[Aim of the task]
Copy the following lines exactly, starting at the line that contains "Click 11.2.4轴向拉伸与压缩时的变形.mp4 filename" and ending at the line that contains "tap(324, 148)".

[Material to process]
■ ■ ■ ■

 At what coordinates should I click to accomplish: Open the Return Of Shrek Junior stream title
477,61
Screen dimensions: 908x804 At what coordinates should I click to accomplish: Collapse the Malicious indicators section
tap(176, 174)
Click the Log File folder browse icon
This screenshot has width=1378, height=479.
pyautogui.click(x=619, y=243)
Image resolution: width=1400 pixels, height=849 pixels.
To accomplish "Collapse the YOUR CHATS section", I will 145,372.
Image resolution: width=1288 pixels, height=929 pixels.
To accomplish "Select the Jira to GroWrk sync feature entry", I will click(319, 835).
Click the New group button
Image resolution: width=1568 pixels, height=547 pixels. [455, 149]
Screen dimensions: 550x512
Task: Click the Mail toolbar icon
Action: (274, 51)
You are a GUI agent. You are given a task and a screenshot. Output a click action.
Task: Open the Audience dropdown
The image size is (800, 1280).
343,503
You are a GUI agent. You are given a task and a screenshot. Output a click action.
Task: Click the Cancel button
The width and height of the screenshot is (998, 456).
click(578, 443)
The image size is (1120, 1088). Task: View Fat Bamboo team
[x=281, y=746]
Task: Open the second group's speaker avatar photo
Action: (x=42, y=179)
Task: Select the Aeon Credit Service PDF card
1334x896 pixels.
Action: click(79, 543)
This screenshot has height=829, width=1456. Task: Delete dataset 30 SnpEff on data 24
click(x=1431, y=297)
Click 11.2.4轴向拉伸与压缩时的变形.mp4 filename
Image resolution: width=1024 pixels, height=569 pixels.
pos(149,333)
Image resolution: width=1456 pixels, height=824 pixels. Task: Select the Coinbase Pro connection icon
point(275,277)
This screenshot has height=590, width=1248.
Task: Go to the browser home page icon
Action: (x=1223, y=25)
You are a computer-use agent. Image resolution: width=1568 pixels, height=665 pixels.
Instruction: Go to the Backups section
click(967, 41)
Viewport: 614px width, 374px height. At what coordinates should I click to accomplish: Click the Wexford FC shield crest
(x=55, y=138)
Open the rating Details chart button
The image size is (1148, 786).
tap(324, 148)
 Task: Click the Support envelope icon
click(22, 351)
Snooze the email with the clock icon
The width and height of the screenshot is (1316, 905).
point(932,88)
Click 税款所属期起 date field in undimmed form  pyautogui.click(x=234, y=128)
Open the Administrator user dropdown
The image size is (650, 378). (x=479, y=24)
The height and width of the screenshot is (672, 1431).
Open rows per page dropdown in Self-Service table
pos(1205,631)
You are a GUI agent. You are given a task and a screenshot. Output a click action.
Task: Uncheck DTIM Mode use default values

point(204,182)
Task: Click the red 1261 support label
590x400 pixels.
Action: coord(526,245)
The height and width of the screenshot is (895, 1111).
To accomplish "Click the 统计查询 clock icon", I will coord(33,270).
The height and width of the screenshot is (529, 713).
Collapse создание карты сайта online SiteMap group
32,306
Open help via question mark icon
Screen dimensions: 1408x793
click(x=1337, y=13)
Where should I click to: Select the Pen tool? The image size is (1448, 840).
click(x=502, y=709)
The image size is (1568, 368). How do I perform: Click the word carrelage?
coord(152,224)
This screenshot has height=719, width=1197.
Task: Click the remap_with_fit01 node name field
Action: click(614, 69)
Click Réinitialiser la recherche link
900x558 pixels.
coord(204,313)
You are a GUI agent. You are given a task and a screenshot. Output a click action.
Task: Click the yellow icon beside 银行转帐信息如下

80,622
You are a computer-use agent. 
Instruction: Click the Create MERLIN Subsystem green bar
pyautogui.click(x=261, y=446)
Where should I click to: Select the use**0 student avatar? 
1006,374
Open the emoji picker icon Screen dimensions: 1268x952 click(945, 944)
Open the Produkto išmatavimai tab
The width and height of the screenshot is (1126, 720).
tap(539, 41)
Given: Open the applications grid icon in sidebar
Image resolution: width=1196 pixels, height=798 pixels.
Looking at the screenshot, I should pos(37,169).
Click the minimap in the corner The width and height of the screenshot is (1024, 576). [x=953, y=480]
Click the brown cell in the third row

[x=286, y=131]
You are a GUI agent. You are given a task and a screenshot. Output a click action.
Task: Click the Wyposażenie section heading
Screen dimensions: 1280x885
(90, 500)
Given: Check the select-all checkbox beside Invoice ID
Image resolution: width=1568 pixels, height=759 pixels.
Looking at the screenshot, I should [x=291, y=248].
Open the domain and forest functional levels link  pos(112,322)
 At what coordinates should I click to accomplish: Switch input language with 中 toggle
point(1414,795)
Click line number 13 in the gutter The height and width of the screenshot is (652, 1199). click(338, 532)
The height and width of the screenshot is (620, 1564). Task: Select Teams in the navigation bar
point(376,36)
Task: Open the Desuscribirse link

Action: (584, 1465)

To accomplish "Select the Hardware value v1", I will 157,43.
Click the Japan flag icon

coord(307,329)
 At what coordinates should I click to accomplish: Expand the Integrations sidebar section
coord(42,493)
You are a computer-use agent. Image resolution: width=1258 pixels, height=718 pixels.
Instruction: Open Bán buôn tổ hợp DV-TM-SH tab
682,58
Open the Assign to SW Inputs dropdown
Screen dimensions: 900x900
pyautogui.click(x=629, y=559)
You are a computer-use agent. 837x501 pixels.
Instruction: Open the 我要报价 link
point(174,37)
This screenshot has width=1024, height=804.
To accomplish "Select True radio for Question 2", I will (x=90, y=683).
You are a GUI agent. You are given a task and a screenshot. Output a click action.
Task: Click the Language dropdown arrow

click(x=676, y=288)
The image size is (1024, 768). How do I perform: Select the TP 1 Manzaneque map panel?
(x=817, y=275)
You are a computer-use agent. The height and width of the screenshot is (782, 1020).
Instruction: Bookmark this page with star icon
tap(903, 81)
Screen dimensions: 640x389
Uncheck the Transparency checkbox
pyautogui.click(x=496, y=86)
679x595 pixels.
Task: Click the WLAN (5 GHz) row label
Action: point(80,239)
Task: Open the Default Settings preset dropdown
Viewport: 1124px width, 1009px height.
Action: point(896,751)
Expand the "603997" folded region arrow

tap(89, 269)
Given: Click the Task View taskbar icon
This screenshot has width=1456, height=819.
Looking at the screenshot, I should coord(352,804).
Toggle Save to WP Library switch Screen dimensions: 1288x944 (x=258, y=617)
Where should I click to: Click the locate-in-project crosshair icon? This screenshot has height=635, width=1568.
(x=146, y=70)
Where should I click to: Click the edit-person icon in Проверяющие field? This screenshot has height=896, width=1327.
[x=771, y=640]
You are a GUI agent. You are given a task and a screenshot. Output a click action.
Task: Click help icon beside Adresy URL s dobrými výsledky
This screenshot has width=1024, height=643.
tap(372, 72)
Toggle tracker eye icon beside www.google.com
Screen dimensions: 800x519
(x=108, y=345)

■ ■ ■ ■

[Completed exercise]
Click 11.2.4轴向拉伸与压缩时的变形.mp4 filename
Image resolution: width=1024 pixels, height=569 pixels.
pos(149,333)
Image resolution: width=1456 pixels, height=824 pixels. Task: Select the Coinbase Pro connection icon
point(275,277)
This screenshot has height=590, width=1248.
Task: Go to the browser home page icon
Action: (x=1223, y=25)
You are a computer-use agent. Image resolution: width=1568 pixels, height=665 pixels.
Instruction: Go to the Backups section
click(967, 41)
Viewport: 614px width, 374px height. At what coordinates should I click to accomplish: Click the Wexford FC shield crest
(x=55, y=138)
Open the rating Details chart button
The image size is (1148, 786).
tap(324, 148)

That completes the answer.